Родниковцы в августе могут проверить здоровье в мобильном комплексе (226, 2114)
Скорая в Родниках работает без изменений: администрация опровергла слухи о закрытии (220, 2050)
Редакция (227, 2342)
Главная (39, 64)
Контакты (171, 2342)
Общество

WHAT THE EXERCISE ASKS => Once the line containing "Скорая в Родниках" is found in the listing above, set down that line and every line after it, exactly.

ANSWER SECTION =>
Скорая в Родниках работает без изменений: администрация опровергла слухи о закрытии (220, 2050)
Редакция (227, 2342)
Главная (39, 64)
Контакты (171, 2342)
Общество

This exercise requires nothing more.